**BRIEF**
Reproduce the records verbatim, beginning with the first line and stopping after the line that contains "(x=995, y=68)".

## START RECORDS FOR THE TASK

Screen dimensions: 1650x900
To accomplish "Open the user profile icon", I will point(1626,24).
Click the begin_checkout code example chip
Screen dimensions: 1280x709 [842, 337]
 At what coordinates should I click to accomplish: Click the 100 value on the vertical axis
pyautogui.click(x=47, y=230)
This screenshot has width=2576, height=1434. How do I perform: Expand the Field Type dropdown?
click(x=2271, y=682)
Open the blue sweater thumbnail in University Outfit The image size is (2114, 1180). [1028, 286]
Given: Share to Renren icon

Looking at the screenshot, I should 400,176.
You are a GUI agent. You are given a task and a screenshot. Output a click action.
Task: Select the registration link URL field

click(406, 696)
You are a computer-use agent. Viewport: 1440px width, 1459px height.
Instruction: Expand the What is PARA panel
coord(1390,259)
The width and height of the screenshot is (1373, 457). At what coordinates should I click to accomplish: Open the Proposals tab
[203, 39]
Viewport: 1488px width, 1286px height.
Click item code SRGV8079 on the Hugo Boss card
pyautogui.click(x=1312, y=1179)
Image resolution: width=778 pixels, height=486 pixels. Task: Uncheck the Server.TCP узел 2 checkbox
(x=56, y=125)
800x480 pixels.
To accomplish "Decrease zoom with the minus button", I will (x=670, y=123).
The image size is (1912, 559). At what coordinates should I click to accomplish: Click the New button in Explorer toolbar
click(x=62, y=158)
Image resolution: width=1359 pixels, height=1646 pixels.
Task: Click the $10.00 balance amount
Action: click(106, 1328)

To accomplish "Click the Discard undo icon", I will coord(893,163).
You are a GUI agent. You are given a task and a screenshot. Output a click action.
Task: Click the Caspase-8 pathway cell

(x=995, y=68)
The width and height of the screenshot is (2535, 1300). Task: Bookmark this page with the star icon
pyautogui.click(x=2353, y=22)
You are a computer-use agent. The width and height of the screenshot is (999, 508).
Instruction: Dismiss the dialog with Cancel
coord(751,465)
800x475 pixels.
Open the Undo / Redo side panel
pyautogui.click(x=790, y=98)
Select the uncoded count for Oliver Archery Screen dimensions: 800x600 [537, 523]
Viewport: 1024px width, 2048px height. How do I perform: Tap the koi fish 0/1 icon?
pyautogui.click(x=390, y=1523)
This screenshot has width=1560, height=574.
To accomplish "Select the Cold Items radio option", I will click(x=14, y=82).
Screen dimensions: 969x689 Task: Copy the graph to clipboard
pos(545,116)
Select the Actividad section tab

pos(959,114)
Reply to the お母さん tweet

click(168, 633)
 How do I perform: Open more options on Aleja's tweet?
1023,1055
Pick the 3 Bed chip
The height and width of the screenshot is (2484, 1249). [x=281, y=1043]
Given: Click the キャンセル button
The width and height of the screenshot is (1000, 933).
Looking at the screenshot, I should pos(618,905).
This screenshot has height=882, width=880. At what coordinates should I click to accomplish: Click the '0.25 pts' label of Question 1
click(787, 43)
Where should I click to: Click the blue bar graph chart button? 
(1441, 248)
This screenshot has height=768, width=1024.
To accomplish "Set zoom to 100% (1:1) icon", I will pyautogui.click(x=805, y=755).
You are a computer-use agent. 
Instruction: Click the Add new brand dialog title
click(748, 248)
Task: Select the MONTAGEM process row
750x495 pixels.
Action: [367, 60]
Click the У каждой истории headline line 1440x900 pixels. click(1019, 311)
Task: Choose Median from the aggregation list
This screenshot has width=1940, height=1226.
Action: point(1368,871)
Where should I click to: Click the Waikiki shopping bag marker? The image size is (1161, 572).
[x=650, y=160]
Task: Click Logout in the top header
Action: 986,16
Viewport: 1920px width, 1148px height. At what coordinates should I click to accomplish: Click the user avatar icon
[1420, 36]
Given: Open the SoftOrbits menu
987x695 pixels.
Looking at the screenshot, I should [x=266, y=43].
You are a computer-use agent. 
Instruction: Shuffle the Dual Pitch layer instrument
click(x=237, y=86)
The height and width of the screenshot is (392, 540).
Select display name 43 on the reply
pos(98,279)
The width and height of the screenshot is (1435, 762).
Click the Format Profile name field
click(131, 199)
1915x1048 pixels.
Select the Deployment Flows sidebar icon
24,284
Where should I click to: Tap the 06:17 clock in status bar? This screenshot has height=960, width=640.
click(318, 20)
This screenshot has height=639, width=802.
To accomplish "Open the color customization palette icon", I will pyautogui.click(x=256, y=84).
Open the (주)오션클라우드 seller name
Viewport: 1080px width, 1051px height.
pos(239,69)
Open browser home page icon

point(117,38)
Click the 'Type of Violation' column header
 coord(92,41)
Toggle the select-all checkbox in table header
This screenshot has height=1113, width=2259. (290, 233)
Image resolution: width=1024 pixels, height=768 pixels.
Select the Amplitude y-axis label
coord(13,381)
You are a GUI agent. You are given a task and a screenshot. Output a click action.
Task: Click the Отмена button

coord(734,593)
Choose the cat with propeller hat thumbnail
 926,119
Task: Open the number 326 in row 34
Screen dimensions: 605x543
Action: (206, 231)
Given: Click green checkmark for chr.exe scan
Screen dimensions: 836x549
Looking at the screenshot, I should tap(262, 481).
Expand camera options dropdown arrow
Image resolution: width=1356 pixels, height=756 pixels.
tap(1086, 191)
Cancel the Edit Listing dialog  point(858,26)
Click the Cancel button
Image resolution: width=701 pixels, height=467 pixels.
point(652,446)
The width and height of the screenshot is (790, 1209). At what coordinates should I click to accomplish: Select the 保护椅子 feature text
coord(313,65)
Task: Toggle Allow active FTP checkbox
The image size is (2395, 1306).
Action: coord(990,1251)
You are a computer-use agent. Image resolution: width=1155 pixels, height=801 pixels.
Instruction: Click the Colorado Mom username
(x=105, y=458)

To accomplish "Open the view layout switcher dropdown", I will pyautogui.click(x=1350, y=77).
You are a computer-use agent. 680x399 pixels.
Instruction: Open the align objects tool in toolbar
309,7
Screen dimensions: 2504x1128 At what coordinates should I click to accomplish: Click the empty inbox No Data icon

## END RECORDS FOR THE TASK

**RESULT OF THIS TASK**
Screen dimensions: 1650x900
To accomplish "Open the user profile icon", I will point(1626,24).
Click the begin_checkout code example chip
Screen dimensions: 1280x709 [842, 337]
 At what coordinates should I click to accomplish: Click the 100 value on the vertical axis
pyautogui.click(x=47, y=230)
This screenshot has width=2576, height=1434. How do I perform: Expand the Field Type dropdown?
click(x=2271, y=682)
Open the blue sweater thumbnail in University Outfit The image size is (2114, 1180). [1028, 286]
Given: Share to Renren icon

Looking at the screenshot, I should 400,176.
You are a GUI agent. You are given a task and a screenshot. Output a click action.
Task: Select the registration link URL field

click(406, 696)
You are a computer-use agent. Viewport: 1440px width, 1459px height.
Instruction: Expand the What is PARA panel
coord(1390,259)
The width and height of the screenshot is (1373, 457). At what coordinates should I click to accomplish: Open the Proposals tab
[203, 39]
Viewport: 1488px width, 1286px height.
Click item code SRGV8079 on the Hugo Boss card
pyautogui.click(x=1312, y=1179)
Image resolution: width=778 pixels, height=486 pixels. Task: Uncheck the Server.TCP узел 2 checkbox
(x=56, y=125)
800x480 pixels.
To accomplish "Decrease zoom with the minus button", I will (x=670, y=123).
The image size is (1912, 559). At what coordinates should I click to accomplish: Click the New button in Explorer toolbar
click(x=62, y=158)
Image resolution: width=1359 pixels, height=1646 pixels.
Task: Click the $10.00 balance amount
Action: click(106, 1328)

To accomplish "Click the Discard undo icon", I will coord(893,163).
You are a GUI agent. You are given a task and a screenshot. Output a click action.
Task: Click the Caspase-8 pathway cell

(x=995, y=68)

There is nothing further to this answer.